- _Problem_
Put the items from the start through the line containing "point(135,402)" into a Markdown table with columns named Row and Line, numbering each row and skipping blank lines. Leave the pictures out of the table.

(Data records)
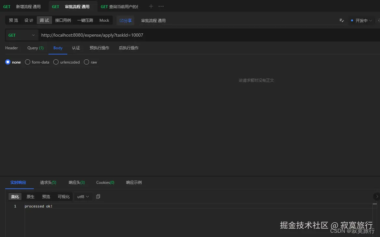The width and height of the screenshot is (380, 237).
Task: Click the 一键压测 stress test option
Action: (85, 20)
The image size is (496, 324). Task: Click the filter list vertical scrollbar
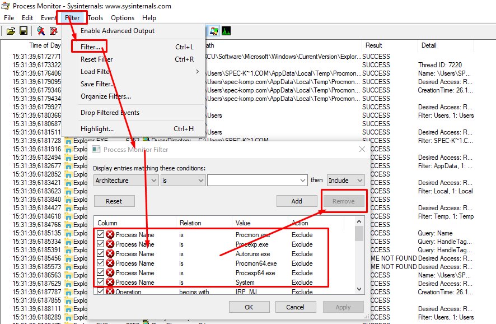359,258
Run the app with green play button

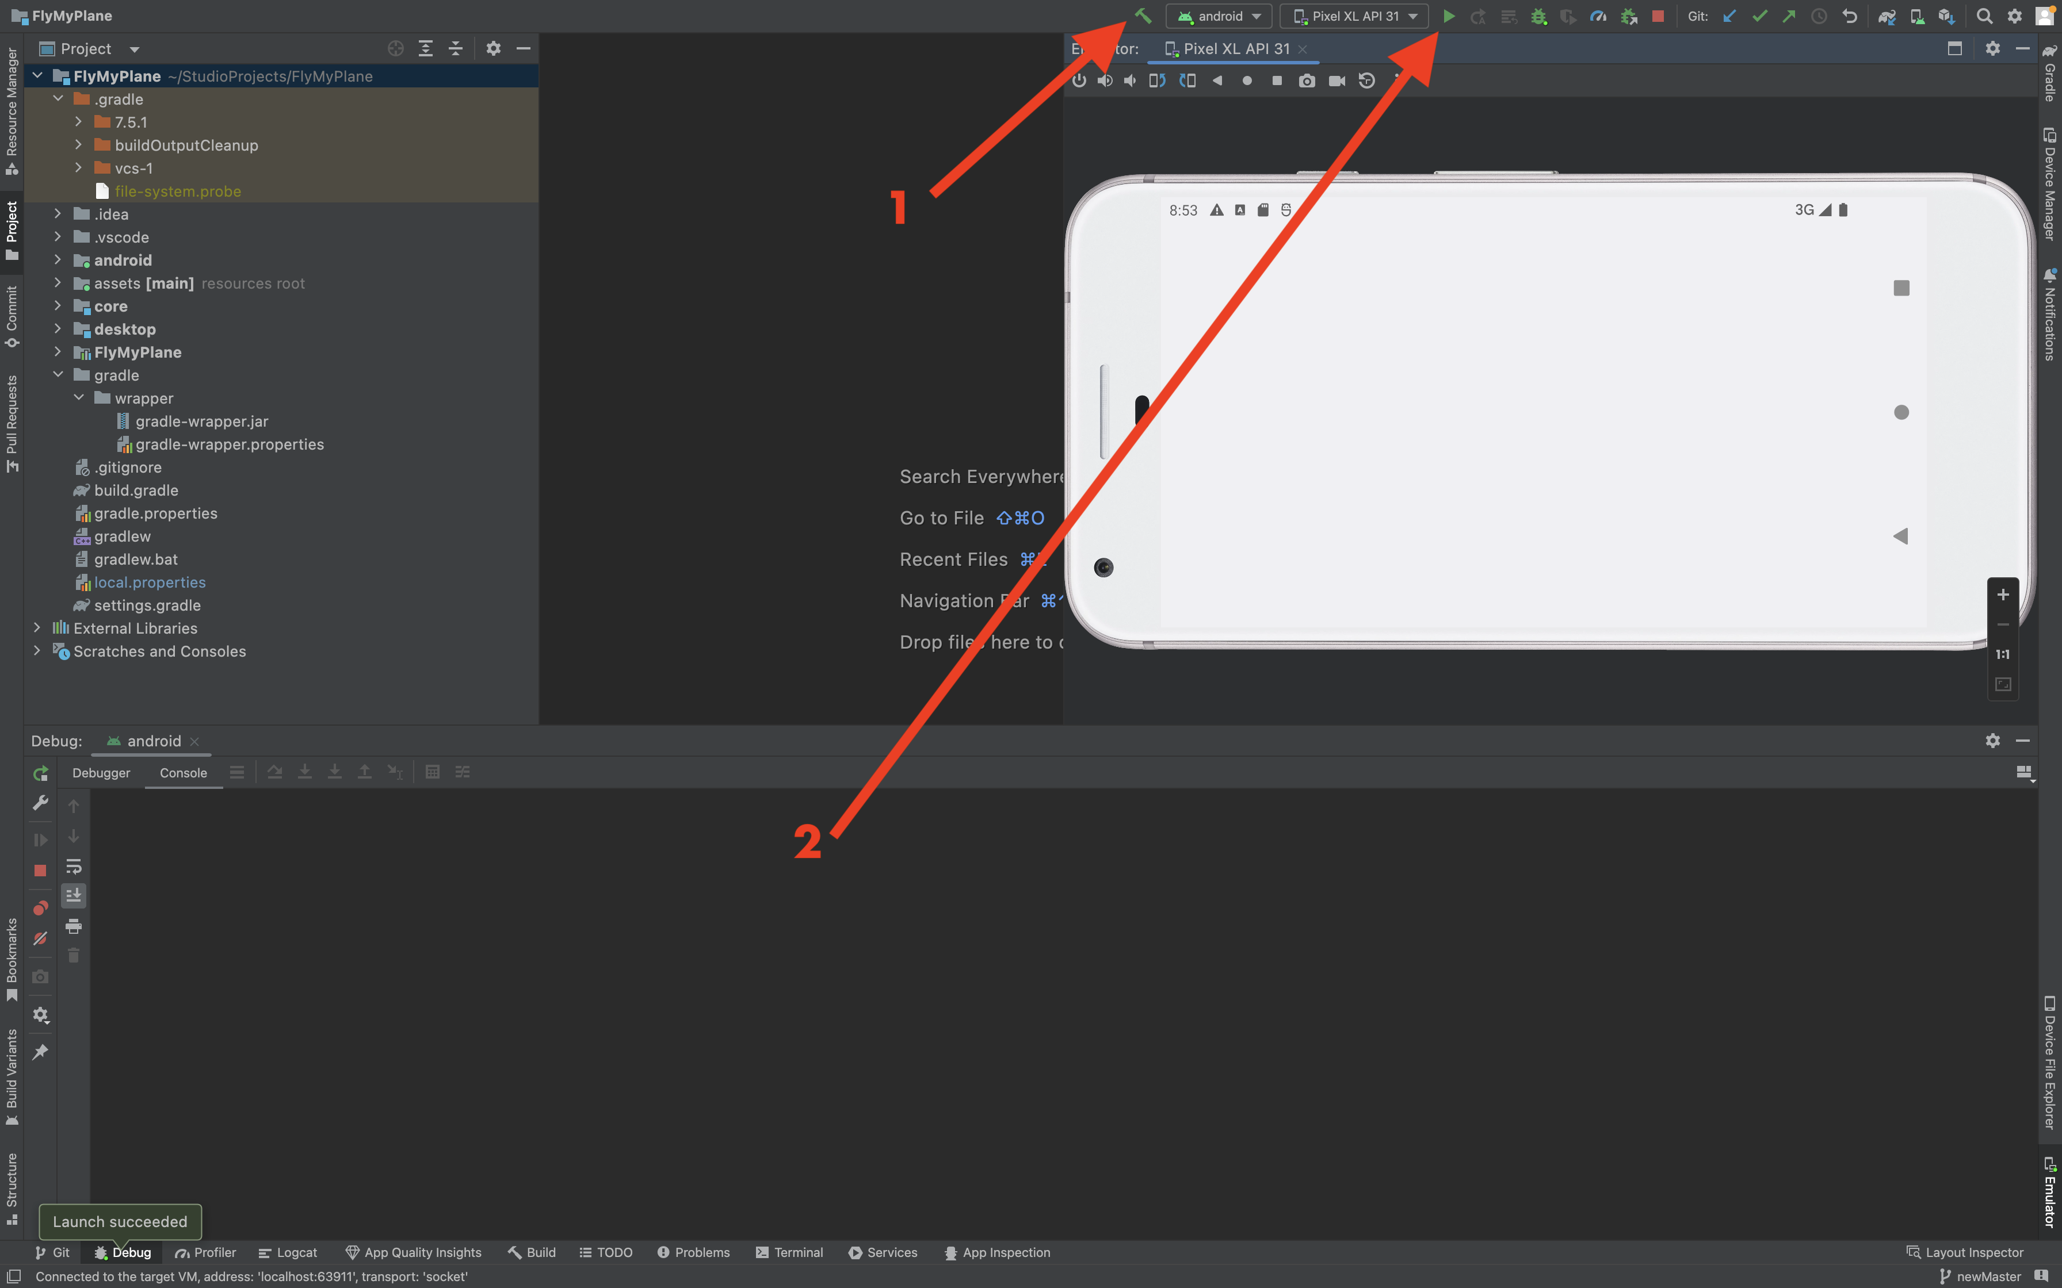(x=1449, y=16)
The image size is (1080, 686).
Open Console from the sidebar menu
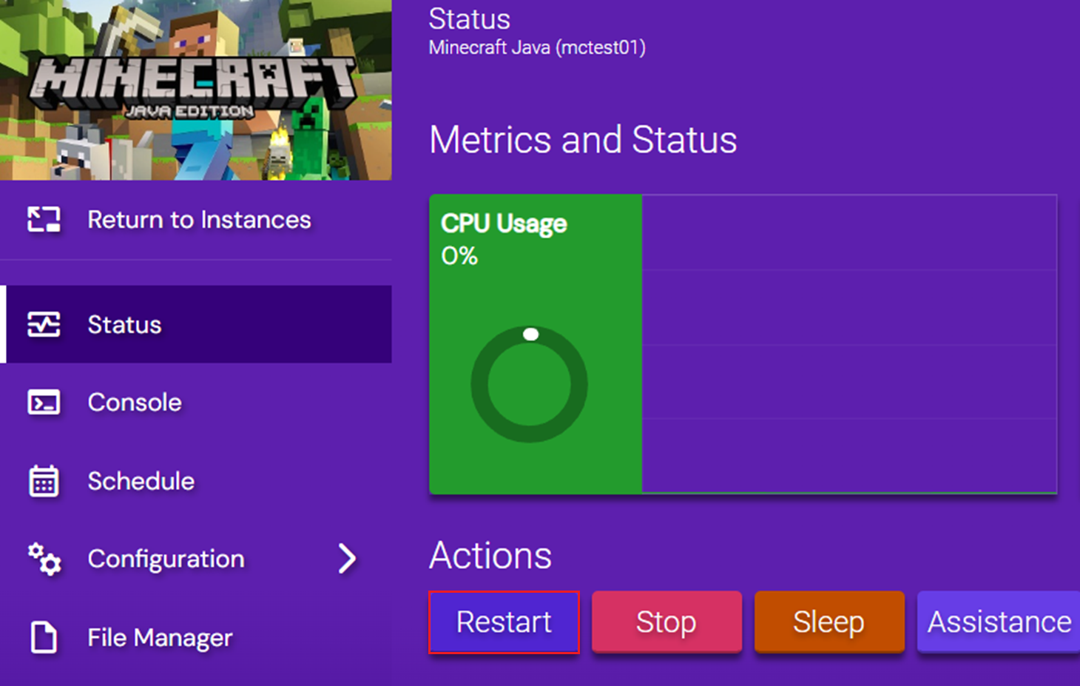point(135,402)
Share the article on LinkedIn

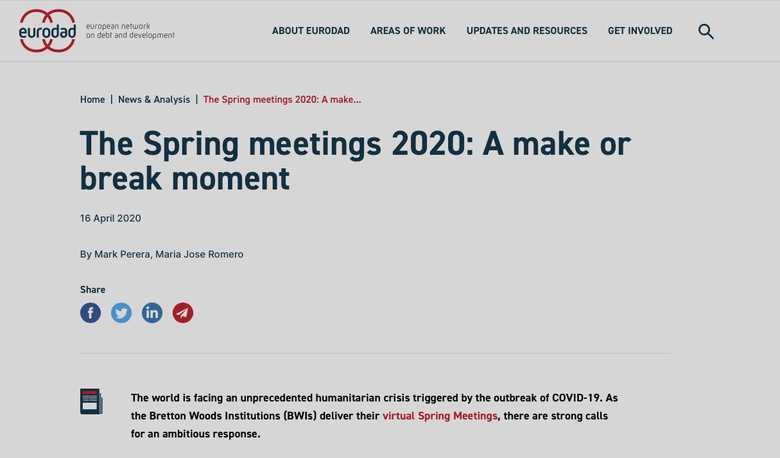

- _Right answer_
| Row | Line |
|---|---|
| 1 | The width and height of the screenshot is (380, 237). |
| 2 | Task: Click the 一键压测 stress test option |
| 3 | Action: (85, 20) |
| 4 | The image size is (496, 324). Task: Click the filter list vertical scrollbar |
| 5 | 359,258 |
| 6 | Run the app with green play button |
| 7 | (x=1449, y=16) |
| 8 | The image size is (1080, 686). |
| 9 | Open Console from the sidebar menu |
| 10 | point(135,402) |